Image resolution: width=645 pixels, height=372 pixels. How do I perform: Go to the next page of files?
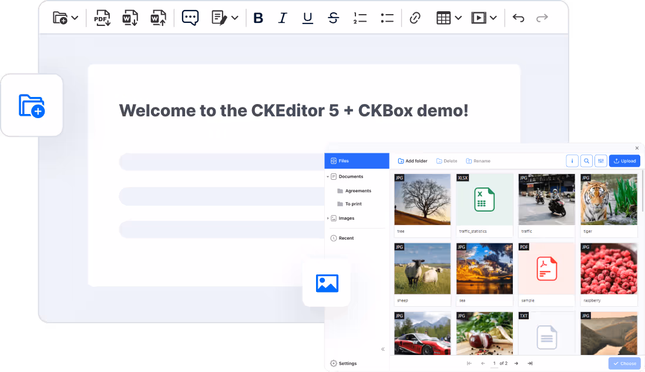(x=516, y=363)
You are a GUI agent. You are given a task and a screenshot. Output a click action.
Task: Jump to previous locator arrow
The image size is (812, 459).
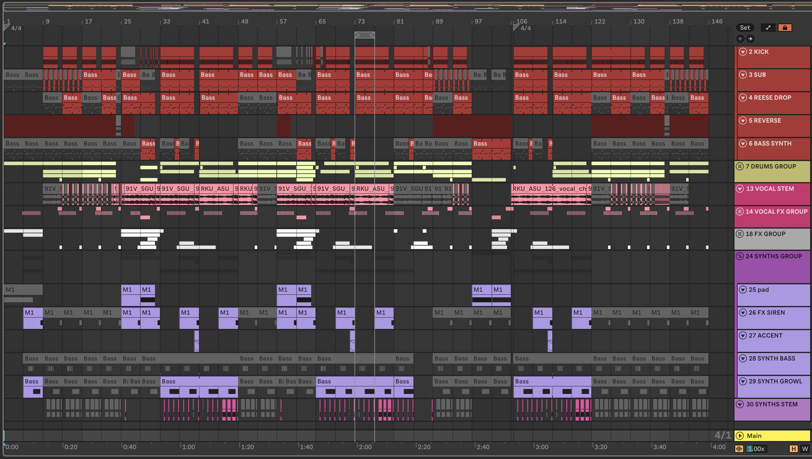click(740, 39)
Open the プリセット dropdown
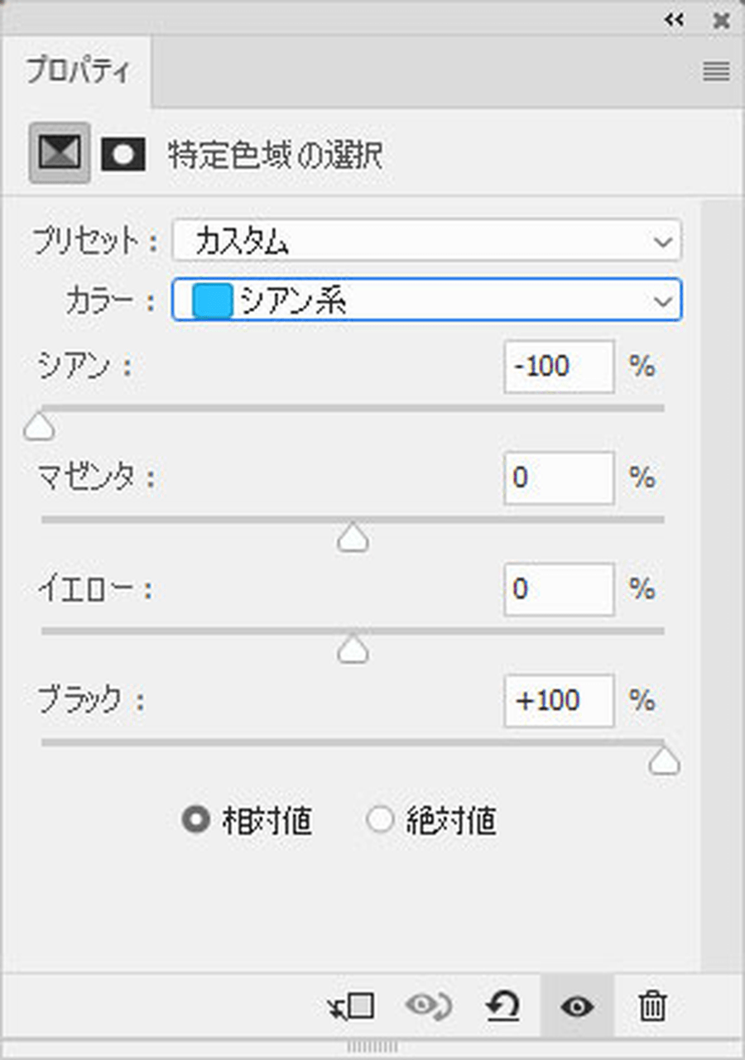The image size is (745, 1060). point(426,242)
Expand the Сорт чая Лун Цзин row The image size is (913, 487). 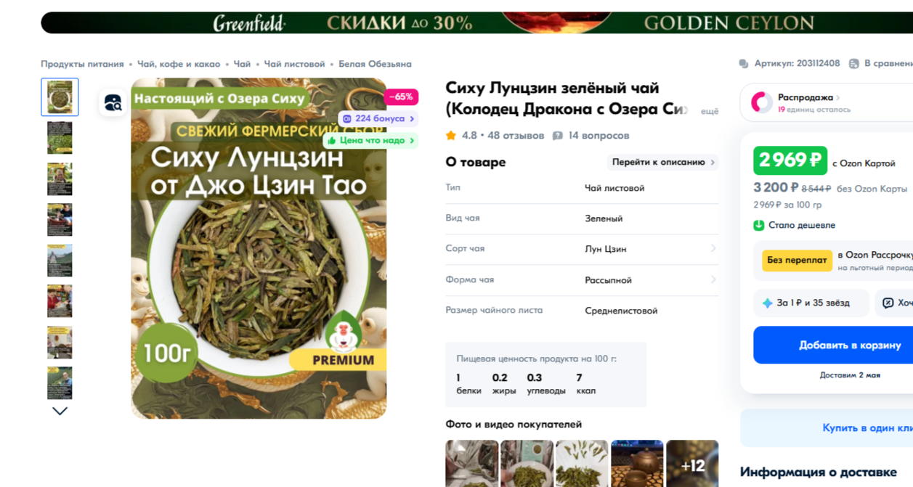tap(582, 249)
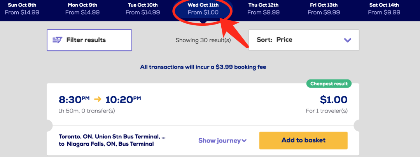Viewport: 420px width, 157px height.
Task: Click the $3.99 booking fee notice
Action: (203, 67)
--------------------------------
● REQUIRED TASK: Copy everything from the beginning of the material down to the line that contains "The image size is (745, 1060). point(426,242)", including that line, and leave the pictures out.

● TASK RESPONSE:
Image resolution: width=645 pixels, height=372 pixels. How do I perform: Go to the next page of files?
(x=516, y=363)
You are a GUI agent. You are given a task and a screenshot. Output a click action.
Task: Jump to previous locator arrow
The image size is (812, 459).
click(740, 39)
Open the プリセット dropdown
The image size is (745, 1060). point(426,242)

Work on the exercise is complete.